Atalanta, è un Ilicic da urlo: lo sloveno illumina San Siro e trova il primo gol in Champions

Josip Ilicic non finisce più di sorprendere. Dopo le quattordici reti segnate in 20 giornate di campionato (11 nelle ultime 10 partite), l'attaccante di Gian Piero Gasperini si è infatti tolto lo sfizio di mettere la firma anche sulla straordinaria impresa in Champions League contro il Valencia con il secondo gol segnato agli spagnoli: il primo realizzato dal 32enne sloveno nel massimo torneo continentale.

Archiviato l'errore dal dischetto nel match con lo Shakhtar Donetsk, e ormai diventato capocannoniere nerazzurro in Serie A, l'ex Fiorentina si è caricato sulle spalle i compagni anche nella magica serata della Scala del Calcio. Lo ha fatto giocando una gara da 8 in pagella ed entrando in tutte le azioni più pericolose dei bergamaschi, con tocchi e giocate di classe e con la gran botta che ha piegato le mani del portiere avversario e scritto sul tabellone di San Siro il 2-0 per la Dea.

I meriti di Gasperini

"In Champions serve una grande prestazione", aveva dichiarato alla vigilia il numero 72 dell'Atalanta.
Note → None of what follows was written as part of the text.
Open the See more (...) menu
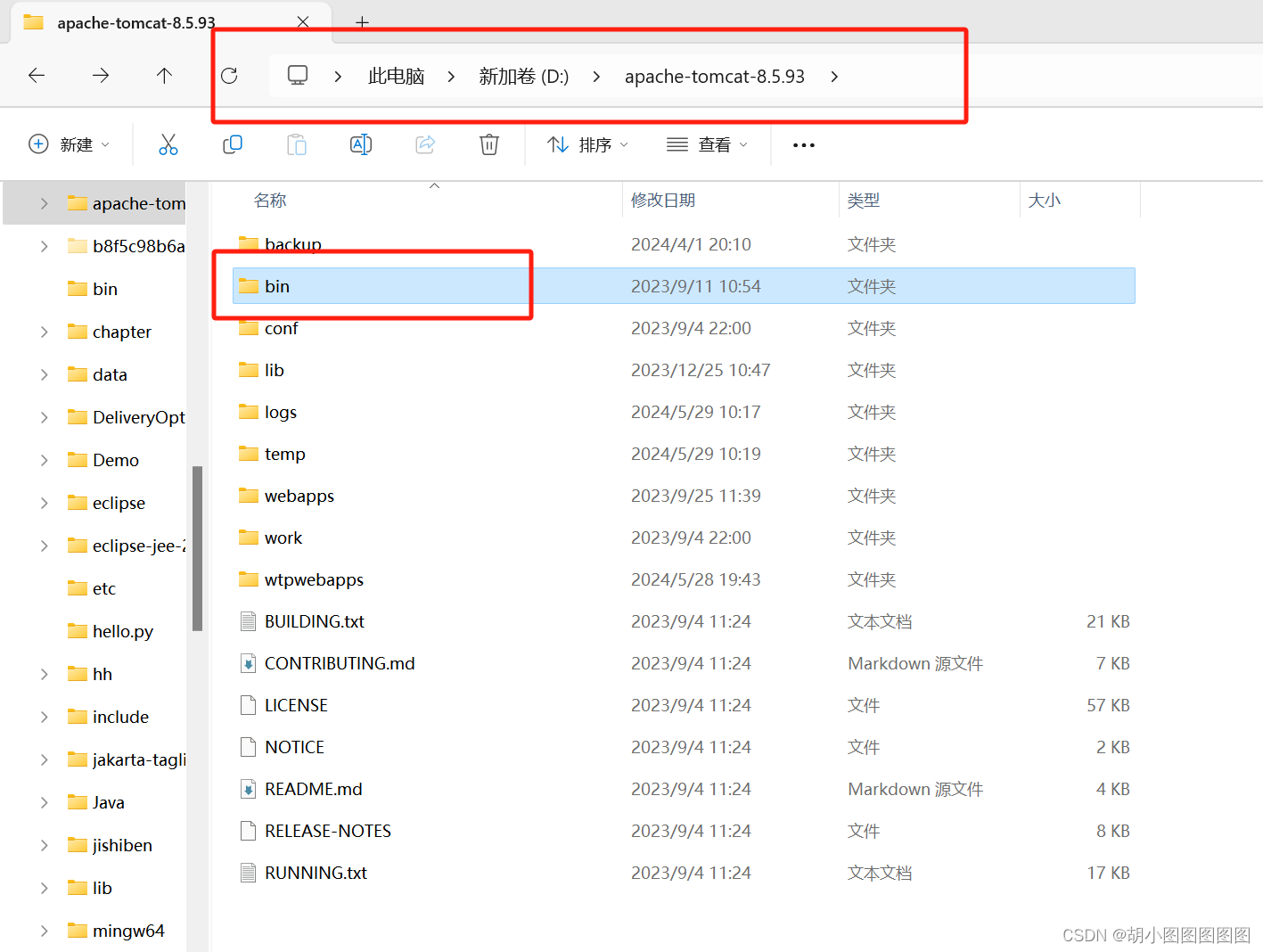Viewport: 1263px width, 952px height. 802,144
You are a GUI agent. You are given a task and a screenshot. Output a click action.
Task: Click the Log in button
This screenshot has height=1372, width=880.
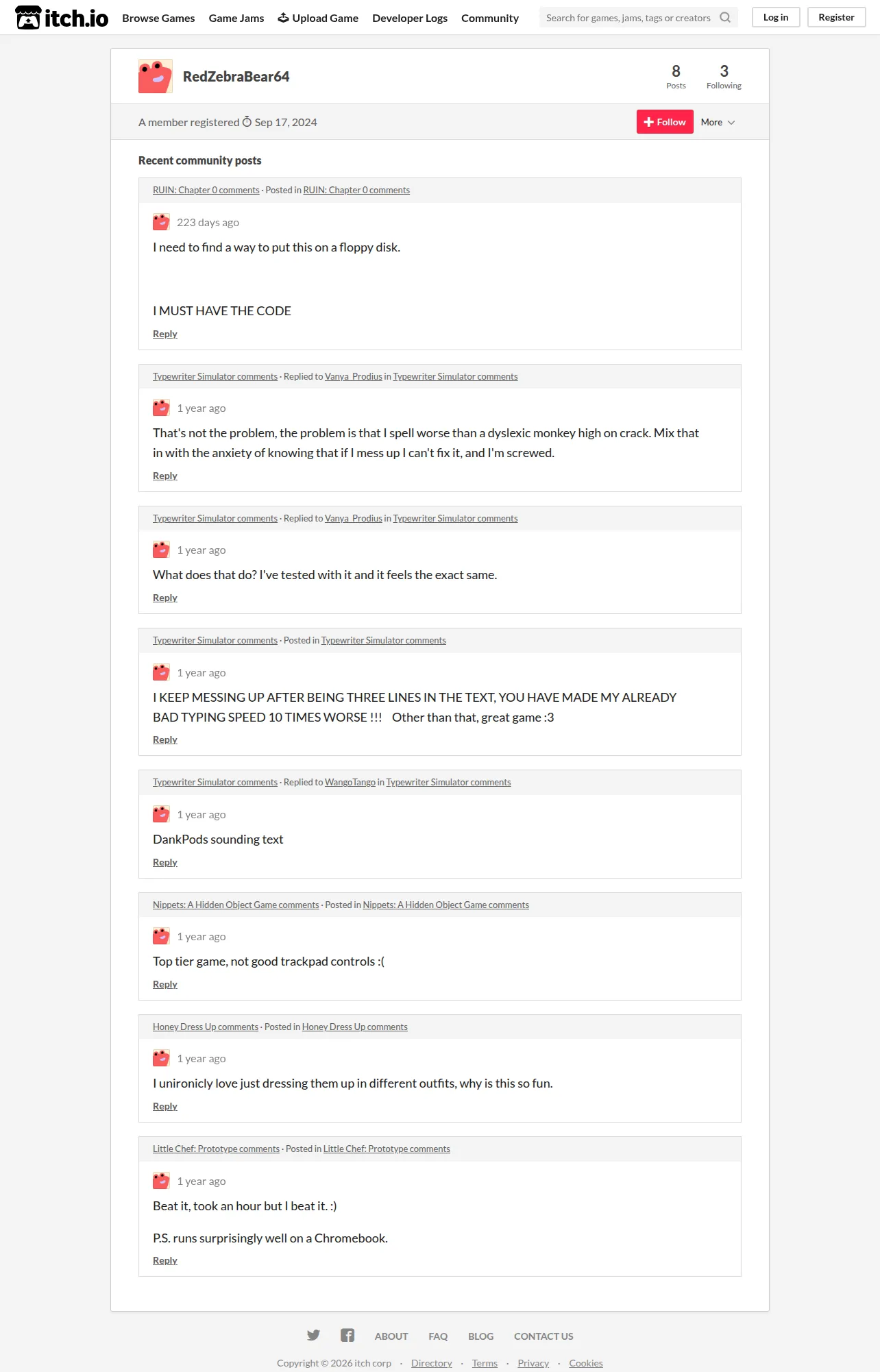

È stato di parola, così come lo sono stati tutti i suoi compagni, e se ora l'Atalanta è ad un passo da un'incredibile qualificazione ai quarti di finale di Champions League lo deve anche ad un giocatore che adesso pare un lontano parente di quello visto sempre sui campi di calcio italiani.

Già, perché Josip Ilicic da Prijedor ha sempre avuto un grande problema: la mancanza di continuità, che lo costringeva a lunghe pause dopo grandi giocate. Tra i grandi meriti di Gasperini, c'è infatti quello di aver risolto il problema di Ilicic e di aver saputo tirar fuori il meglio dallo sloveno: oggi entrato nella stagione della completa maturità e sempre pronto a far danni nell'area avversaria. Proprio come nella magica notte di San Siro contro il Valencia.